[start TEXT BLOCK]
Warning, Warning, Hyperinflation is already here
A few weeks ago I wrote about how I was pleasantly surprised at how decent Kiplinger's magazine is. So much so that I decided to spend the big bucks and subscribe for a dollar per issue. I received my first issue in the mail today and I was flipping through it while barbequing diner for my family on the deck last night. What I found absolutely shocked me.
I'm not sure what the official title for this thing is, but you know the insert that you can tear out and mail in to subscribe? Well, it was touting in huge red letters "Kipinger's ONLY $1.25 an issue." Ahhhhh hello, I just subscribed to it a month ago for $1 per issue. That's a 25% increase in the cost to subscribe in only one month. If I was to annualize tha, we're talking about a Zimbabwe-like annual inflation rate of 300%! I had no idea that hyperinflation would arrive so quickly. Damn, I need to buy more gold ASAP.
I kid, I kid. A serious loss in value for the U.S. dollar and a spike in the price of gold are a real possibility. I'm more in the deflation camp for now, but I can see the logic in the inflationists argument and I agree with them that significantly higher interest rates and higher prices will eventually rear their ugly head some day.
[end TEXT BLOCK]
[start STORED DATA]
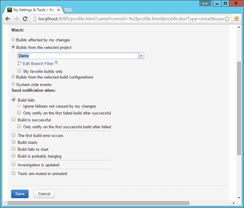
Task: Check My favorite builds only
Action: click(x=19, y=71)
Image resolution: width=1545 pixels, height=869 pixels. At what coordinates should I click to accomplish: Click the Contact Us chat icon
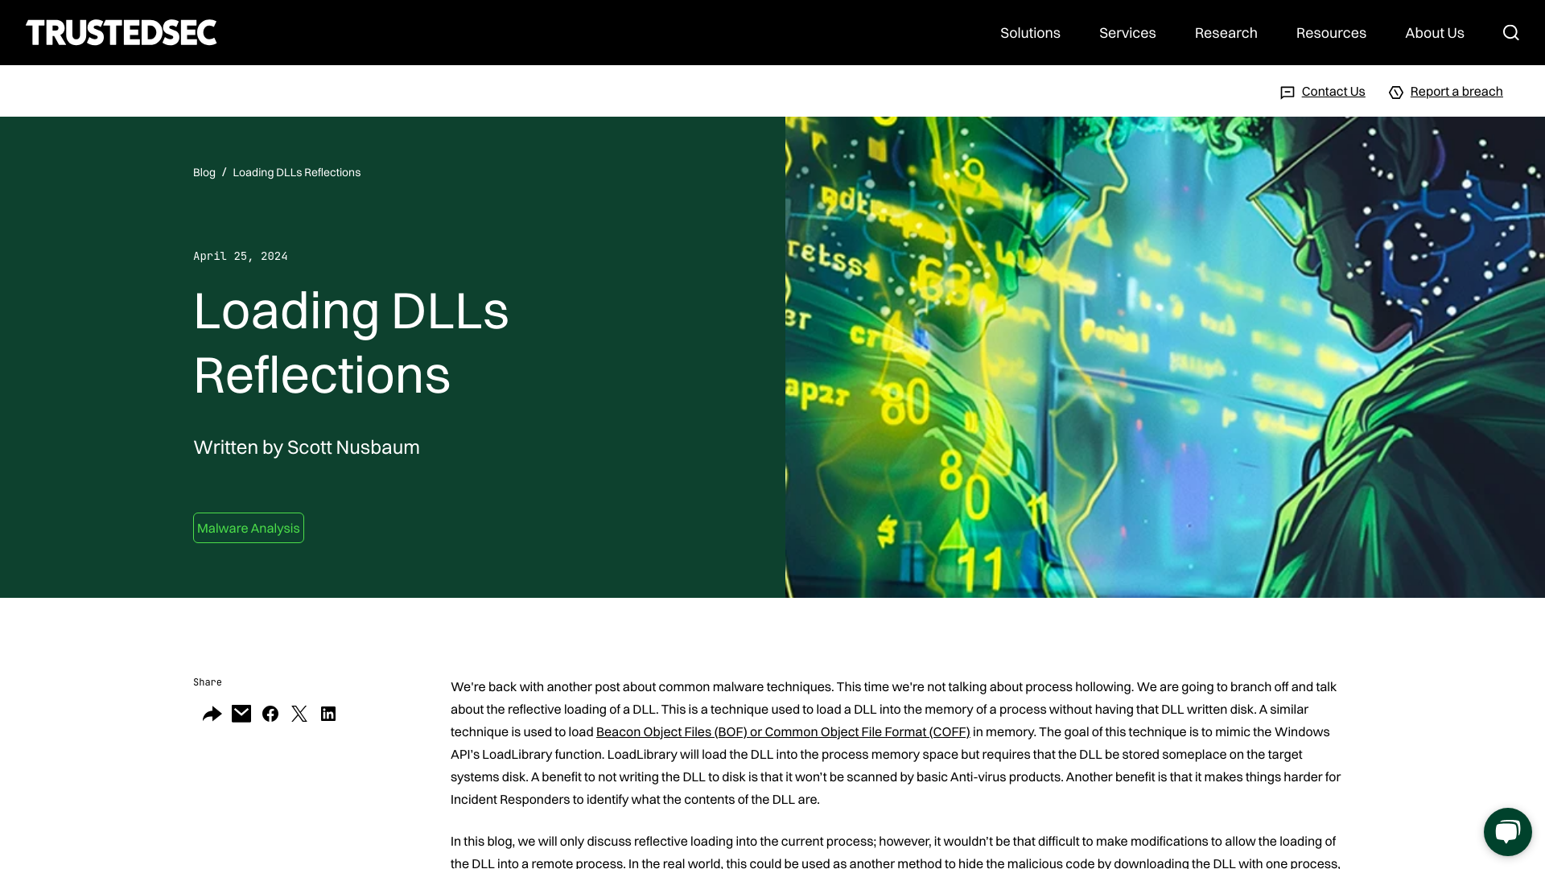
[end STORED DATA]
• **INSTRUCTIONS FOR THE TASK**
Translate this sentence from the hyperinflation post into Spanish: "A serious loss in value for the U.S. dollar and a spike in the price of gold are a real possibility."

• **RESPONSE BELOW**
Una grave pérdida de valor del dólar estadounidense y un alza en el precio del oro son una posibilidad real.